Pato Merlín torna-se mascote viral do Mundial 2026 e ofusca até incidentes no Fan Fest
A ave mexicana, vestida com a camisola da seleção, conquistou as redes sociais e a atenção da FIFA, enquanto o Fan Fest na Cidade do México gerou milhões em receita e registou confrontos entre adeptos e polícia.
O Mundial de 2026, coorganizado por México, Canadá e Estados Unidos, já produziu a sua primeira estrela viral inesperada: um pato branco de dois anos chamado Merlín. Vestido com uma camisola verde da seleção mexicana e pequenas meias, o animal desfilou pelas ruas da Cidade do México após a vitória sobre a África do Sul e, em poucas horas, as imagens acumularam milhões de visualizações. Merlín, que acompanha a dona Carla Gómez nas suas vendas ambulantes de água, tornou-se a mascote não oficial do torneio, relegando para segundo plano o mascote oficial da FIFA. A federação internacional rendeu-se ao fenómeno: convidou o pato para ser embaixador do jogo entre México e Coreia do Sul e integrou-o nas atividades do Fan Fest no Zócalo. A fama cruzou fronteiras: no Canadá, lojas em Vancouver já vendem figuras de patos com camisolas de várias seleções, enquanto em Boston um pato escocês, adornado com a bandeira da Escócia, emergiu como contraponto entre a colorida ‘Tartan Army’, que fez do Fenway Park um festival de gaitas e kilts. Até um corrido norteño, composto pelas Forças Armadas mexicanas, celebra o ‘pato chambeador’ como herói nacional.
O Fan Fest na praça do Zócalo, epicentro das celebrações na capital mexicana, ilustra a dimensão económica do evento. Em apenas sete dias, o recinto gerou uma receita de 322 milhões de pesos (cerca de 15 milhões de euros), com mais de 576 mil visitantes e um gasto médio individual entre 560 e 1.150 pesos, segundo a Câmara de Comércio da Cidade do México. A agremiação empresarial projeta que o Mundial deixará 26,3 mil milhões de pesos na capital, impulsionando setores como hotelaria, restauração e transportes. Contudo, a euforia não esteve isenta de tensões: vídeos divulgados nas redes sociais mostram confrontos entre adeptos e polícias nas imediações do Fan Fest, quando uma multidão tentou aceder ao recinto pela rua de Madero antes do México-Coreia do Sul. Não houve feridos, mas o incidente expôs os desafios de gestão de massas num evento desta escala.

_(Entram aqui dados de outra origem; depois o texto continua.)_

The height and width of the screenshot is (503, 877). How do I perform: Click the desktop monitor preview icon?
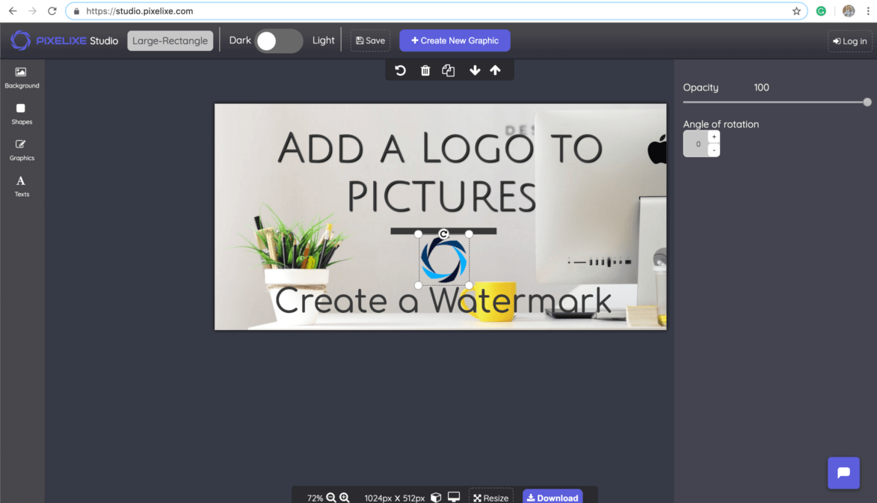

Na perspetiva de Brasília, o fenómeno Merlín evoca a tradição de mascotes animais que pontuam a história dos Mundiais — do polvo Paul, em 2010, ao cão Pickles, que em 1966 encontrou o troféu roubado em Londres. A diferença reside na espontaneidade: Merlín não foi criado por uma campanha de marketing, mas emergiu do quotidiano de uma família de vendedores ambulantes, capturando a imaginação popular precisamente por essa autenticidade. Observadores em Lisboa notam que a rivalidade entre o pato mexicano e o escocês espelha a globalização das culturas de adeptos, onde símbolos locais ganham projeção internacional instantânea através das redes sociais. Para os países lusófonos, que estarão representados no torneio por Brasil e Portugal, o episódio sugere que a Copa de 2026 poderá gerar narrativas semelhantes, alimentadas pela paixão futebolística partilhada.
O futuro de Merlín parece assegurado para além do torneio. A sua imagem já é replicada em produtos comerciais e a FIFA trata-o como um ativo de envolvimento dos adeptos. A projeção económica para a Cidade do México, ancorada no sucesso do Fan Fest, reforça a aposta das cidades-sede em eventos paralelos como motores de receita. Enquanto o México prossegue a sua campanha, o pato que começou por vender águas na Alameda Central personifica a imprevisibilidade e a alegria que só um Mundial pode proporcionar — e que, de Brasília a Luanda, continuará a ser acompanhada com um sorriso.